**Assignment**
A single stretch of the material below is to be transcribed exactly, starting at the line with "How do I perform: Click" and ending after the line with "Task: Click the Schedule column header".

════════════════

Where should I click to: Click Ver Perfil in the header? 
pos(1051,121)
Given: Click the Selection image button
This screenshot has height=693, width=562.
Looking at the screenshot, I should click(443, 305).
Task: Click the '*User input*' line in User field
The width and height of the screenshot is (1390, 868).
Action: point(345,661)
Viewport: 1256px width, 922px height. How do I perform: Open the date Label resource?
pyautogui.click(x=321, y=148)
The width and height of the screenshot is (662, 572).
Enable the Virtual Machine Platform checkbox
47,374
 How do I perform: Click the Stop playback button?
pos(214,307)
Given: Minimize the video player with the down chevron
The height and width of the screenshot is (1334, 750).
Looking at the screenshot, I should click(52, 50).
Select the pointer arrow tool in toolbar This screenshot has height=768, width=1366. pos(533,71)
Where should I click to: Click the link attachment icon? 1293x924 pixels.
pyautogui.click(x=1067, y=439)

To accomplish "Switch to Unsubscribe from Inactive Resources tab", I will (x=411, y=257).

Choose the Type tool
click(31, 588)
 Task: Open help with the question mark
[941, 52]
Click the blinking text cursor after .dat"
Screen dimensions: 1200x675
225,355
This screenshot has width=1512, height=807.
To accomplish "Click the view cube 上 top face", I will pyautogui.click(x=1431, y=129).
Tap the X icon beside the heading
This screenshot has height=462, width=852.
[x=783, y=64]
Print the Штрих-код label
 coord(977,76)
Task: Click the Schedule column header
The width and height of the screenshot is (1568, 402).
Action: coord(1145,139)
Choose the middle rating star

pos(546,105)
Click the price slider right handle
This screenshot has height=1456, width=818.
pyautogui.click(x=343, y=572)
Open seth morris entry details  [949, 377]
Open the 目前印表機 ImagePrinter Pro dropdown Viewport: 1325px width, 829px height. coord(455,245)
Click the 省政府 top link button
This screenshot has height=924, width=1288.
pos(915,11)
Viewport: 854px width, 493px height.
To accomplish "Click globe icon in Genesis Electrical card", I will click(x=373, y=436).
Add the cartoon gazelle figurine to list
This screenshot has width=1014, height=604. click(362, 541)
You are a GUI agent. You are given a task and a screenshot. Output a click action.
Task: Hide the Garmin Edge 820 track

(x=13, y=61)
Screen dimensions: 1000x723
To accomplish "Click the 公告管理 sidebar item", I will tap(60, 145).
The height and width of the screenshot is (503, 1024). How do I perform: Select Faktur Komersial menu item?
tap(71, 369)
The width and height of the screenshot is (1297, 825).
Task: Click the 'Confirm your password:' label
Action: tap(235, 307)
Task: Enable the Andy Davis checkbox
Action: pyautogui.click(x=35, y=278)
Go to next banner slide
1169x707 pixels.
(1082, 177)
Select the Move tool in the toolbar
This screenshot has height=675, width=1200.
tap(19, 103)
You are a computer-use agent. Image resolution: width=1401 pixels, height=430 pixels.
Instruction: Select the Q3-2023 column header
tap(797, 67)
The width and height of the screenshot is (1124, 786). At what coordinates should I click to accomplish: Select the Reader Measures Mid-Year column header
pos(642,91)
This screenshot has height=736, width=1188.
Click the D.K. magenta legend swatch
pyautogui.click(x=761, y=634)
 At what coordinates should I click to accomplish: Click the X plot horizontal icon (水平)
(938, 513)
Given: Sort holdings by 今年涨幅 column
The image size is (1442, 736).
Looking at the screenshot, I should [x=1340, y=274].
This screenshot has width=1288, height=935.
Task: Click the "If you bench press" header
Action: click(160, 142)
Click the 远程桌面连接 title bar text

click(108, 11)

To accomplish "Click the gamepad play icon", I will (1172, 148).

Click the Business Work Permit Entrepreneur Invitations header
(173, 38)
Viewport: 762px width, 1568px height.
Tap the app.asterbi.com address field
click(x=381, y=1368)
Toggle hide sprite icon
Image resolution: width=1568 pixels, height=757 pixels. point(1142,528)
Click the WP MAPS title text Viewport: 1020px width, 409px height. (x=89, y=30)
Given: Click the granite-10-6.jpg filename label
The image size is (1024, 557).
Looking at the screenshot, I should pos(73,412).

════════════════

**Completed task**
 How do I perform: Click the Stop playback button?
pos(214,307)
Given: Minimize the video player with the down chevron
The height and width of the screenshot is (1334, 750).
Looking at the screenshot, I should click(52, 50).
Select the pointer arrow tool in toolbar This screenshot has height=768, width=1366. pos(533,71)
Where should I click to: Click the link attachment icon? 1293x924 pixels.
pyautogui.click(x=1067, y=439)

To accomplish "Switch to Unsubscribe from Inactive Resources tab", I will (x=411, y=257).

Choose the Type tool
click(31, 588)
 Task: Open help with the question mark
[941, 52]
Click the blinking text cursor after .dat"
Screen dimensions: 1200x675
225,355
This screenshot has width=1512, height=807.
To accomplish "Click the view cube 上 top face", I will pyautogui.click(x=1431, y=129).
Tap the X icon beside the heading
This screenshot has height=462, width=852.
[x=783, y=64]
Print the Штрих-код label
 coord(977,76)
Task: Click the Schedule column header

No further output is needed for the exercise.